[Start Document]

But what about the check with PVS-Studio? The Chromium code is probably the highest quality code I've ever seen. This is confirmed by the very low density of errors that we could find. If to take quantitatively, then of course there are a lot of mistakes. But if you divide this number of errors by the amount of code, then it turns out that there are practically none. What are these errors? The most ordinary. A few examples:

 V512 A call of the 'memset' function will lead to underflow of the buffer '(exploded)'. platform time_win.cc 116

 void NaCl::Time::Explode(bool is_local, Exploded* exploded) const { ... ZeroMemory(exploded, sizeof(exploded)); ... }

Mistakes are done by everyone. It just forgot the star. It should have been: sizeof (* exploded).

 V502 Perhaps the '?:' operator works in a different way than it was expected. The '?:' operator has a lower priority than the '-' operator. views custom_frame_view.cc 400

 static const int kClientEdgeThickness; int height() const; bool ShouldShowClientEdge() const; void CustomFrameView::PaintMaximizedFrameBorder(gfx::Canvas* canvas) { ... int edge_height = titlebar_bottom->height() - ShouldShowClientEdge() ? kClientEdgeThickness : 0; ... }

Insidious operator "?:" Has a lower priority than subtraction. Additional brackets are needed here:

 int edge_height = titlebar_bottom->height() - (ShouldShowClientEdge() ? kClientEdgeThickness : 0);

A check that does not make sense.

[End Document]

• **Requirements**:
[1] Answer these questions from the PVS-Studio text:
(a) Which function does the V512 warning say will cause a buffer underflow?
(b) What expression should have been passed to sizeof in the ZeroMemory call?
(c) Which operator does the text say has lower priority than subtraction?
[2] Please condense the paragraph of the PVS-Studio text beginning "But what about the check with PVS-Studio?" into two or three sentences that keep its main facts.
[3] Carry the PVS-Studio text forward, starting after the sentence "A check that does not make sense."

[Start Data extract]

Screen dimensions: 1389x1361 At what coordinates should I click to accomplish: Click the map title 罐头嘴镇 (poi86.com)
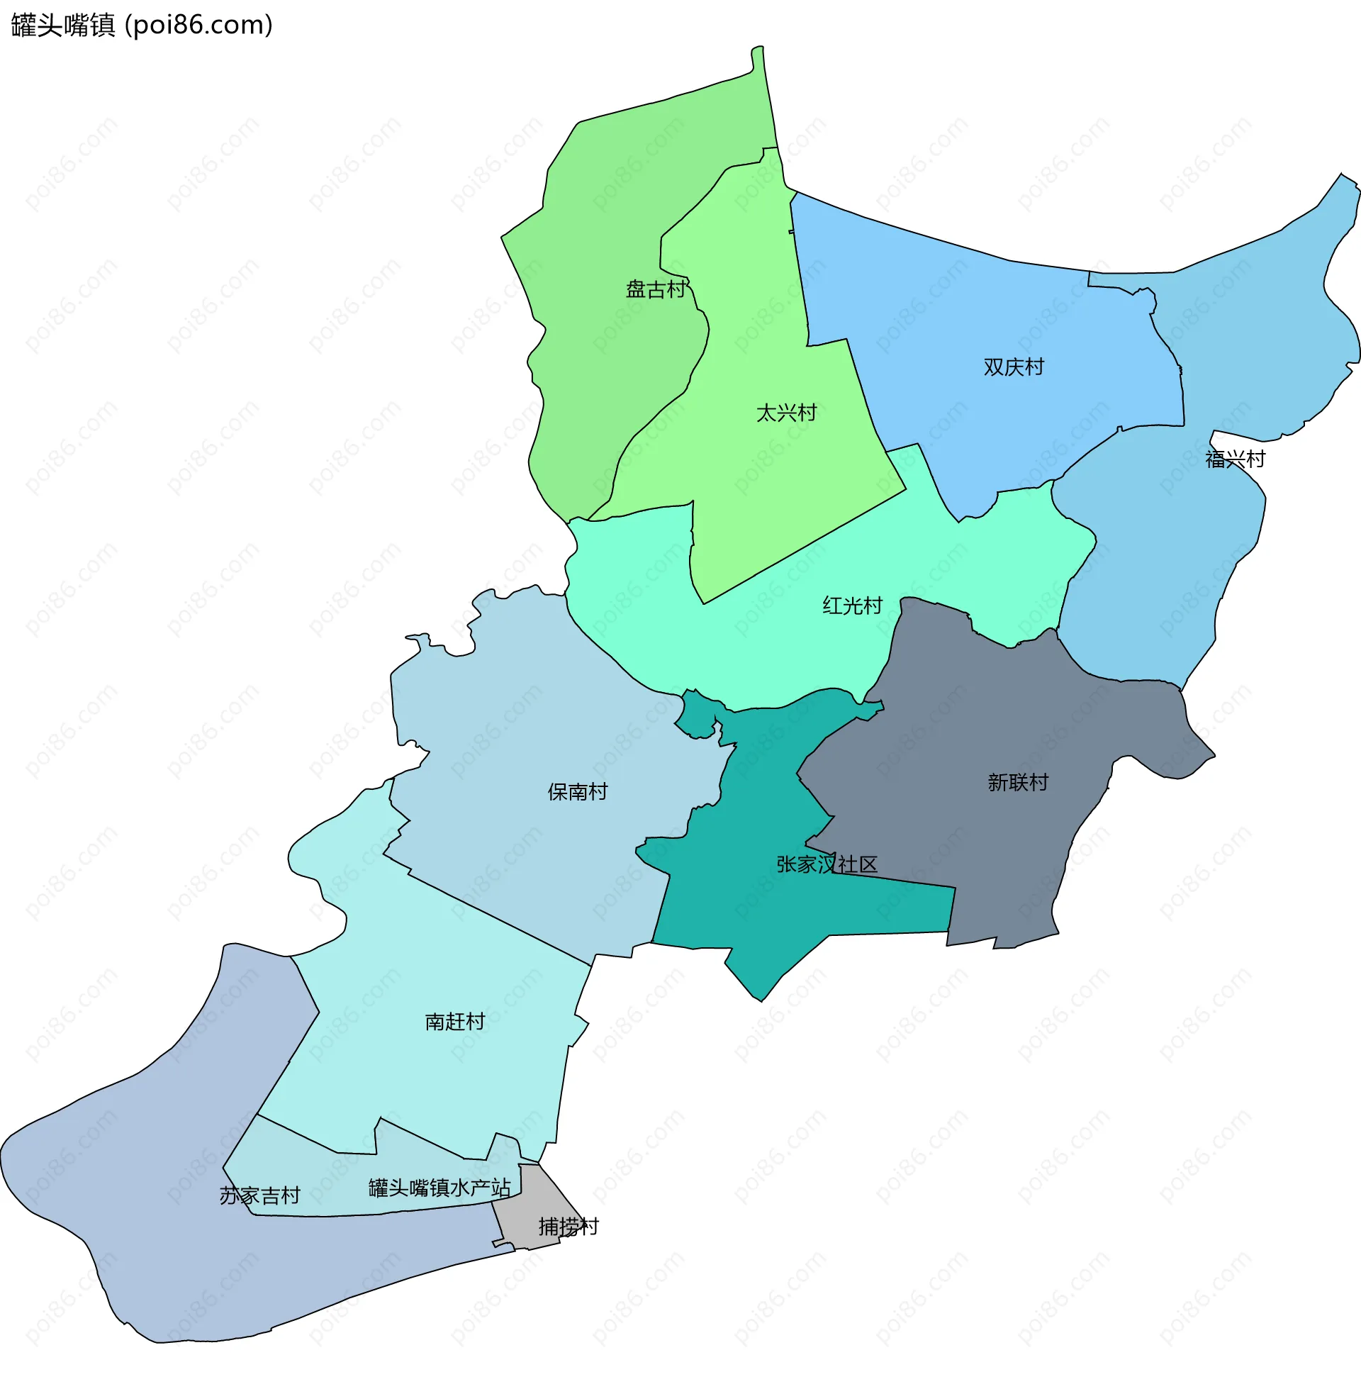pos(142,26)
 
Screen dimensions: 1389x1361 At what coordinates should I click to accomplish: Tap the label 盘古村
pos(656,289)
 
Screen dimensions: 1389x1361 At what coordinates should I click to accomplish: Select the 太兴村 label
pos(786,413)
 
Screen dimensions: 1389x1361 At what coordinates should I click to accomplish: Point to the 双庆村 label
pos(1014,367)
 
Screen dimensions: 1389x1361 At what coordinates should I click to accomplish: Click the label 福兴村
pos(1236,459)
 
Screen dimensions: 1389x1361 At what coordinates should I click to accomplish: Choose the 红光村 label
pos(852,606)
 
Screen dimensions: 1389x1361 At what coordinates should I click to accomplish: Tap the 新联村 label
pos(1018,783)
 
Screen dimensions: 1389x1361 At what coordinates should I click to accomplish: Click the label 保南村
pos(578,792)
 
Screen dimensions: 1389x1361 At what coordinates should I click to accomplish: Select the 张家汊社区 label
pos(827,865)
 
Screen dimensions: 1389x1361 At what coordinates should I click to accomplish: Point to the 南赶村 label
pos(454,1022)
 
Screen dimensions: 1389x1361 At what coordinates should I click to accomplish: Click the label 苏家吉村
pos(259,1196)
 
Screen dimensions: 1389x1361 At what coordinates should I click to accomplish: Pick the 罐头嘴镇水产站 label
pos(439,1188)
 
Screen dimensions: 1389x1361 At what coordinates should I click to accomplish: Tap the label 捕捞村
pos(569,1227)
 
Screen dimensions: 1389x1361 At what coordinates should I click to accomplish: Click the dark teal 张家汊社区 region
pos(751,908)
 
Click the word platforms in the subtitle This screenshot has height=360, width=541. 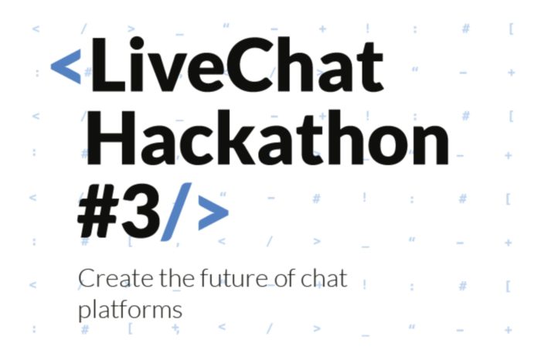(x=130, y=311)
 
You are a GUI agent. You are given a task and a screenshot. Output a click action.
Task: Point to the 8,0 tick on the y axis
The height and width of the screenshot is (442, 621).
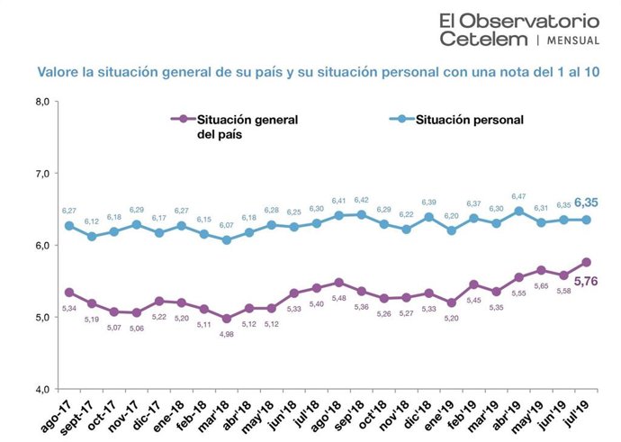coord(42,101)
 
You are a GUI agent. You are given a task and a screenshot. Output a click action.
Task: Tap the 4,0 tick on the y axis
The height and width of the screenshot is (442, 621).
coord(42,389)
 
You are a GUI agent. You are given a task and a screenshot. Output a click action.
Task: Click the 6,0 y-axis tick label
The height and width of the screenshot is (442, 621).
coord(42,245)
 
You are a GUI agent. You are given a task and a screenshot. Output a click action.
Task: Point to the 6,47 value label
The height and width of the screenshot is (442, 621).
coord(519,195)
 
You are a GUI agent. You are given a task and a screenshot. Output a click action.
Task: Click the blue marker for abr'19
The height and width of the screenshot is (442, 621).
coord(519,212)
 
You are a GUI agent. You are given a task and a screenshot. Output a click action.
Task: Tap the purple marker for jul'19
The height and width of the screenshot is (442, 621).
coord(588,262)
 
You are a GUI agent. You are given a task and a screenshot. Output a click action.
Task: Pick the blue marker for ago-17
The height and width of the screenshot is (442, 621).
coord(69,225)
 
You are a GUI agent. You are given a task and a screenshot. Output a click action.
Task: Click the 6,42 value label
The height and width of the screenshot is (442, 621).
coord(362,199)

[End Data extract]
[Start Data extract]

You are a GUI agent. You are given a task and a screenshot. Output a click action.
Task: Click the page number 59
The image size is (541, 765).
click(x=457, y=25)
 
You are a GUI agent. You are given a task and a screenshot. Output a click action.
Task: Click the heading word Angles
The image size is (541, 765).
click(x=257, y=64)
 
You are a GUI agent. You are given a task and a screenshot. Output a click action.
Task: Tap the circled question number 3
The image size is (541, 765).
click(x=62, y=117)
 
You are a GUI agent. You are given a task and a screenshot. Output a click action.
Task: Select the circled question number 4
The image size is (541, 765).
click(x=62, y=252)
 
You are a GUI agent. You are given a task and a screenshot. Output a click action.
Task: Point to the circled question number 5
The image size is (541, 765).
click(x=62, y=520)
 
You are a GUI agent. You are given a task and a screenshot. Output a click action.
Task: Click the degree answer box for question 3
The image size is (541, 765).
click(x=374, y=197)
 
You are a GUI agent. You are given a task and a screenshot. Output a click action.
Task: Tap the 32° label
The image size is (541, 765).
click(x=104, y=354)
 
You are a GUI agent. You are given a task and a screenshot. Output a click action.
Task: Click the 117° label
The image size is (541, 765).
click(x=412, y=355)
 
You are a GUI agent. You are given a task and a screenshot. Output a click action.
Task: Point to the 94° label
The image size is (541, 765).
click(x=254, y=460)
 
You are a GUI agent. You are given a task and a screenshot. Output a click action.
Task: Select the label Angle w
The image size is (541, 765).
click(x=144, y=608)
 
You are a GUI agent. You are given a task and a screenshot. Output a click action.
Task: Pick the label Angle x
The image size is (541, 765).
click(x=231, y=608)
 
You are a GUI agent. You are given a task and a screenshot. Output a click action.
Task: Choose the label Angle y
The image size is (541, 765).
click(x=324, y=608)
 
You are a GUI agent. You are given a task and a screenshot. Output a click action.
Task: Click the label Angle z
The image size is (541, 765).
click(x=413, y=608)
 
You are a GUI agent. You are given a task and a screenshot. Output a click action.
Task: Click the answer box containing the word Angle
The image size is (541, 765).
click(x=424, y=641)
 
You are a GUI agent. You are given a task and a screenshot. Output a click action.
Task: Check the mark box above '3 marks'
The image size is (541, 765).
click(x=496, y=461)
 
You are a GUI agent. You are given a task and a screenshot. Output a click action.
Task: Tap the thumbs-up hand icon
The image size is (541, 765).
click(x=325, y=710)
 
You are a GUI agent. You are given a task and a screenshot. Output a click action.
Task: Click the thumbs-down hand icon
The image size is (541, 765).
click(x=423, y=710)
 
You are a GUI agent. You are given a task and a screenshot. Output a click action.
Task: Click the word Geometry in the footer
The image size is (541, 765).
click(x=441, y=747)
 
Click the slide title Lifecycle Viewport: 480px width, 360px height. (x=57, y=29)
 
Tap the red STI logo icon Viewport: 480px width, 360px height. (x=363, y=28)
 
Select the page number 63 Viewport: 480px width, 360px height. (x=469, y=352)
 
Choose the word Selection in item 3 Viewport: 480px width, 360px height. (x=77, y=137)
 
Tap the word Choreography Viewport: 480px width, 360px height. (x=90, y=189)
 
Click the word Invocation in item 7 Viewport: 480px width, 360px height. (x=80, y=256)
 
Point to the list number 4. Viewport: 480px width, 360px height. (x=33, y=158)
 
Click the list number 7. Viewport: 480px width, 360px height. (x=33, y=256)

[End Data extract]

• **Responses for each task**:
[1]
(a) memset
(b) sizeof (* exploded)
(c) The "?:" operator

[2] The author calls the Chromium code probably the highest-quality code they have seen, and PVS-Studio found a very low density of errors in it. The total count of mistakes is large, but relative to the amount of code there are practically none. The errors found are ordinary ones.

[3]
 V547 Expression 'count < 0' is always false. Unsigned type value is never < 0. ncdecode_tablegen ncdecode_tablegen.c 197

 static void CharAdvance(char** buffer, size_t* buffer_size, size_t count) { if (count < 0) { NaClFatal("Unable to advance buffer by count!"); } else { ... }

The condition "count <0" is always false. Protection will not work and potentially some kind of buffer may be full. This is, by the way, an example of how static analyzers can be used to search for vulnerabilities. An attacker can quickly identify for himself those portions of the code that contain errors for their further, more careful analysis. And here is another piece of code that might be interesting from a security point of view:

 V511 The sizeof() operator returns size of the pointer, and not of the array, in 'sizeof (salt)' expression. common visitedlink_common.cc 84

 void MD5Update(MD5Context* context, const void* buf, size_t len); VisitedLinkCommon::Fingerprint VisitedLinkCommon::ComputeURLFingerprint( ... const uint8 salt[LINK_SALT_LENGTH]) { ... MD5Update(&ctx, salt, sizeof(salt)); ... }

The MD5Update () function will process as many bytes as the pointer takes. Is there a potential hole in terms of data encryption? I do not know if there is any danger in all this or not. But from the point of view of intruders - this is definitely an interesting place for a more detailed study.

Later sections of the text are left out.